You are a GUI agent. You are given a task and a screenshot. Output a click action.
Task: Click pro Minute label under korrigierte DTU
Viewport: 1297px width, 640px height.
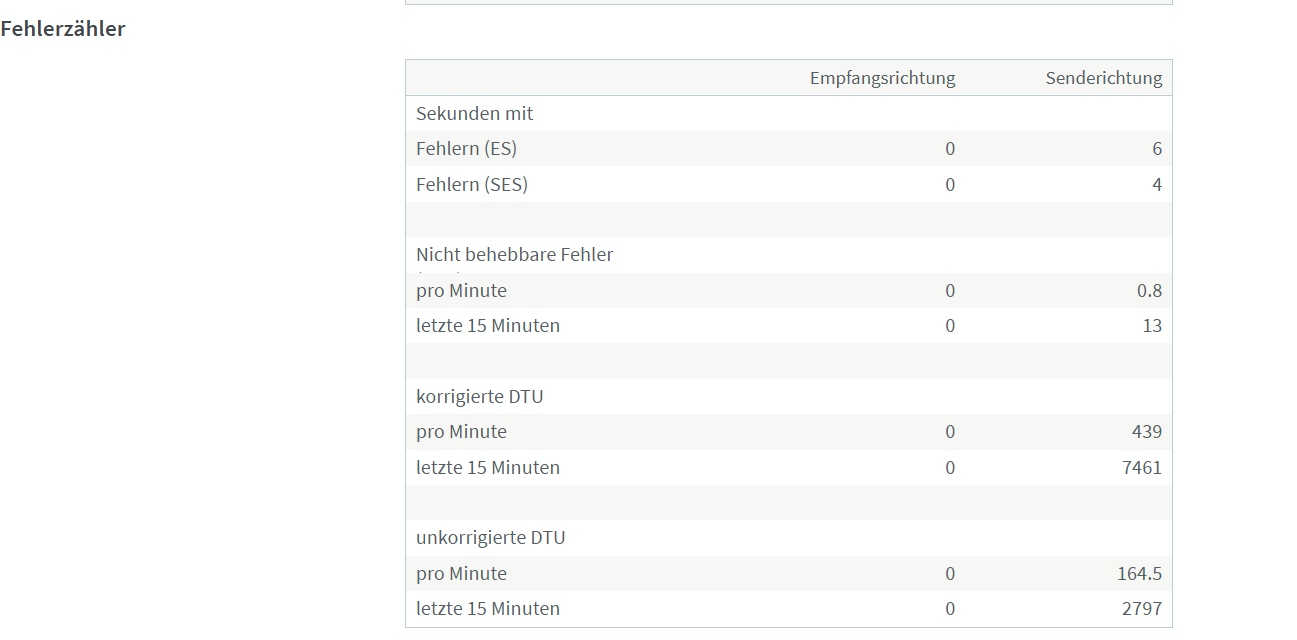462,432
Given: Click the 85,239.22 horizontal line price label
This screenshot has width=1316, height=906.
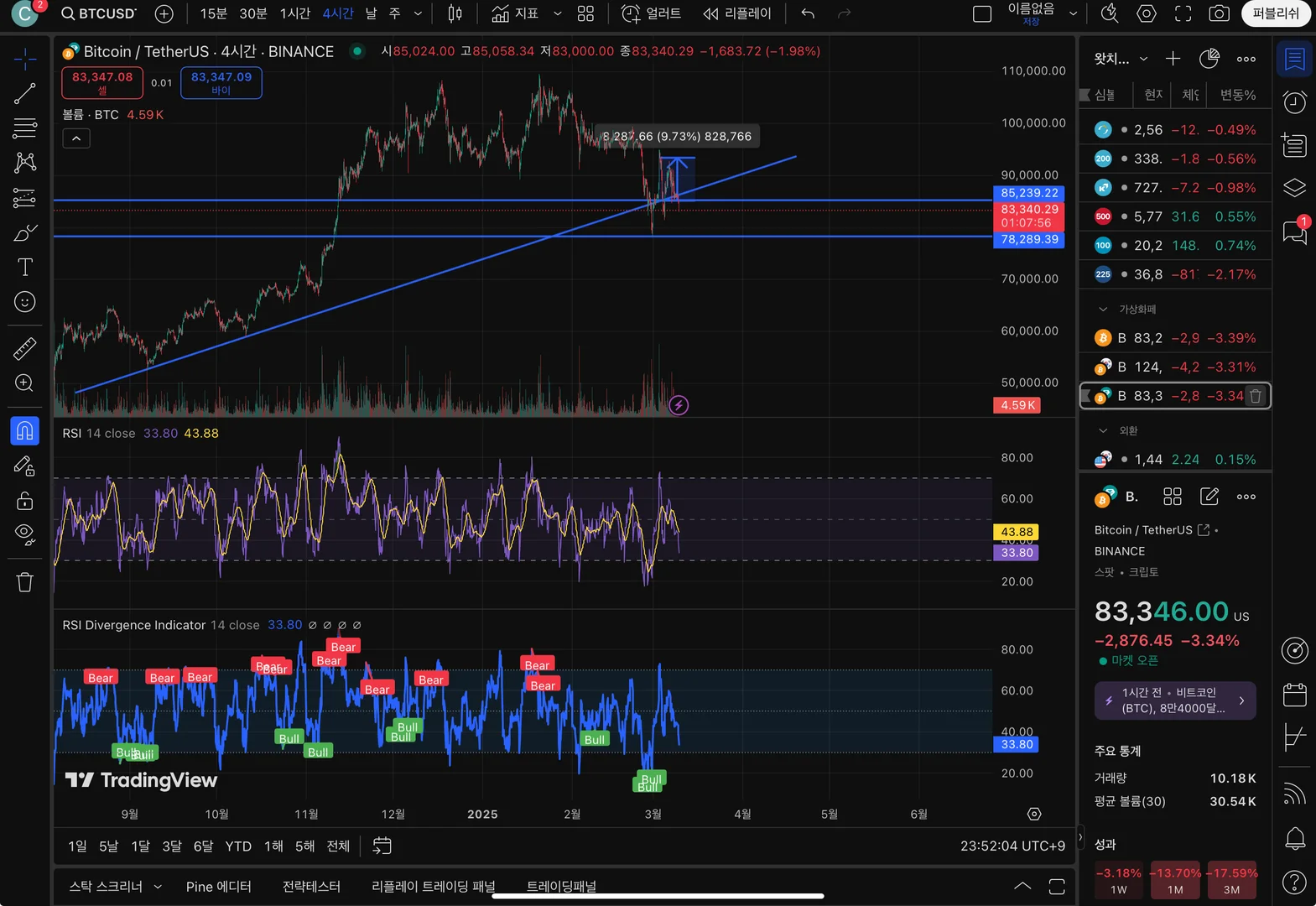Looking at the screenshot, I should [x=1029, y=193].
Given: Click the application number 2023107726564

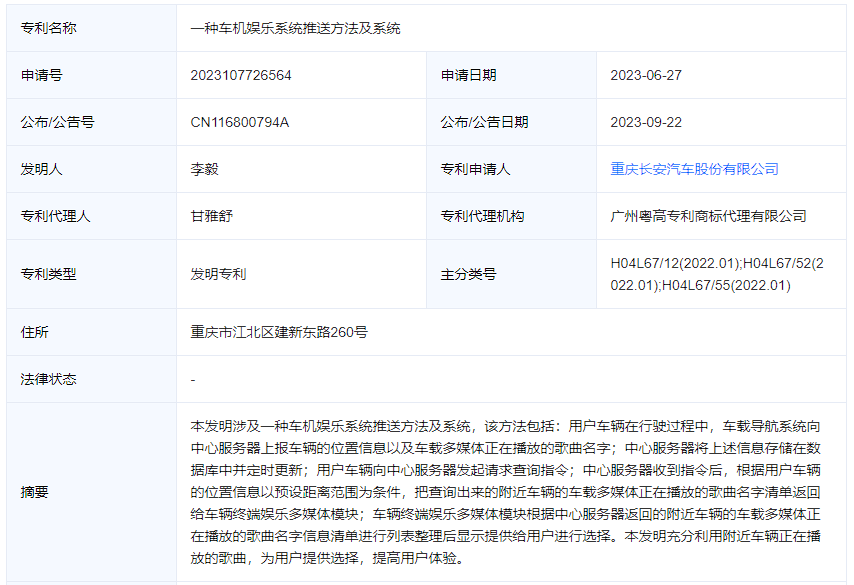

THE TASK: Within the listing, how many lines include the string "label"? Supply the number and no further words.

SOLUTION TO THIS TASK: 2